Em uma postagem no X (antigo Twitter) na sexta-feira (10), Kennedy mencionou um pré-print —um estudo que é publicado antes da revisão por pares— que ele disse “valida diretamente meu ponto de que a correlação de autismo observada em meninos circuncidados é melhor explicada pela exposição ao acetaminofeno, não pela própria circuncisão”.
Qual é a conclusão para os pais?
Komal Kumar, obstetra e ginecologista no Estado de Washington e membro do Physicians for Reproductive Health que realiza circuncisões, diz que a ideia de que o Tylenol poderia ser um fator contribuinte para o desenvolvimento do autismo “não se baseia em evidências médicas válidas”.
Ela diz que afirmações de que o procedimento causa trauma não são precisas, e os pacientes têm uma ampla gama de experiências em relação ao nível de dor.
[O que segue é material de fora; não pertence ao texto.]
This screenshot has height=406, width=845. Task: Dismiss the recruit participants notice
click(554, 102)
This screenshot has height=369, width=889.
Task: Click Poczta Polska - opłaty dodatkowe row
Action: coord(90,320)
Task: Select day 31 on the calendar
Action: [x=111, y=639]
“Eu advertiria os americanos contra presumir que correlação equivale a causalidade”, afirma Kumar.
Como exemplo, Kumar explica por e-mail que muitos americanos bebem café e a taxa de câncer no país vem aumentando, mas isso não significa que o café cause a doença. Ela recomenda que os pais tirem suas dúvidas diretamente com seus médicos.
Vários hospitais infantis, em suas páginas informativas sobre cuidados com um bebê após circuncisões, dizem que os pais podem dar acetaminofeno aos filhos para dor, mas aconselham consultar um médico.
O acetaminofeno geralmente não é recomendado para crianças menores de 12 meses, exceto para tratar febre e apenas sob orientação médica. A maioria das circuncisões ocorre antes dessa idade. A Academia Americana de Pediatria sugere que as famílias leiam a página do Jama Pediatrics “O que os pais devem entender sobre a circuncisão masculina infantil” para mais contexto.